Для современного человека нет ничего удивительного в том, что язык позволяет ему держать всех на расстоянии и не подпускать никого близко к своей душе. Но это добровольное отчуждение возможно лишь в благоприятной среде. Когда же жизнь такова, что враг или природа могут в любую минуту отнять ее у тебя, когда чужое проявляет себя в полную силу, тебе необходимо своё и свои, чтобы не противостоять опасности в одиночку. В таких случаях отчуждение равносильно самоубийству. Но если прошлое не позволяло человеку держать себя на особицу, то как объяснить, что именно из этого прошлого человек вынес привычку ругаться?

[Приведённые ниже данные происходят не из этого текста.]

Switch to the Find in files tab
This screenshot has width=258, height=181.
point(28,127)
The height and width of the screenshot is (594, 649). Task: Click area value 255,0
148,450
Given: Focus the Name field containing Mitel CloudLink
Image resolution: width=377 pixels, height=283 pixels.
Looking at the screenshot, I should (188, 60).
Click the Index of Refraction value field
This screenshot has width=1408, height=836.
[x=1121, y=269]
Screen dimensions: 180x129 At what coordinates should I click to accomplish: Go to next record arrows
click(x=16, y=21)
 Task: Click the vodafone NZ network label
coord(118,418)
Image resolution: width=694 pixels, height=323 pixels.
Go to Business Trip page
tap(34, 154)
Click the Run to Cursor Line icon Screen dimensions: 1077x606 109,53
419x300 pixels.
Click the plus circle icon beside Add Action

Похожий материал - Курсовая работа: Индоевропейские языки
Исходной точкой возникновения ругани можно считать схватку с врагом. Брань - это не только обмен ругательствами, но и битва, сражение. И сегодня "поле боя" и "поле брани" для нас синонимы. В древности, встречаясь с противником лицом к лицу, человек не сразу пускал в дело оружие. Исход боя неясен и тот, кто идет на бой, знает, что битва может кончиться для него смертью. Поэтому и возникает непосредственно перед схваткой пауза, хоть немного отдаляющая сам поединок, а вместе с тем и смертельный его исход для кого-то из поединщиков. И в этот момент вместо оружия идут в дело слова. Если поединщики говорят на одном языке, они могут хвалиться своей сноровкой и силой, пытаясь запугать врага и тем стяжать себе психологическое преимущество.
Татарский хан - Идолище - из русской былины хвастается:
Был бы здесь Илья Муромец -
Так я бы его на одну руку клал
Да другою бы рукою прихлопнул.
Очень интересно - Реферат: Отдельные предположения о появлении и развитии русского языка
Он бы как блин стал.
Да и сдунул бы я его в чисто поле.
Я-то - Идолище - росту две сажени печатных.
А в ширину - сажень печатная.
Голова у меня - что пивной котел,
Вам будет интересно - Доклад: Вольный стих
А глаза - что чаши пивные.
Хлеба я ем по три печи в день,
А зелена вина пью по три ведра медных...
Оставить похвальбу противника без комментариев - значит признать, что он тебя превосходит, проиграть словесную схватку. Отвечая, можно похвалиться самому, а можно свести его хвастовство на нет, опрокинув слова словами.
Илья Муромец отвечает нахвальщику-Идолищу:
Похожий материал - Реферат: Сонет
А как у нас у попа ростовского
Была корова обжориста:
Много она ела, пила, да тут и треснула.
Это насмешка. То, что Идолище ставил себе в заслугу, то, что должно было подтвердить его богатырскую мощь, Илья Муромец высмеивает. Это шаржирование, создание портрета из недостатков имеет самое непосредственное отношение к ругани. Само слово говорит об этом: "поругаться" изначально значило "надсмеяться". До сих пор эта надсмешка составляет один из действенных бранных приемов. Назвать человека по его недостатку (обращение к человеку в очках - "эй ты, очки!"): обидчику - смешно, жертве - обидно.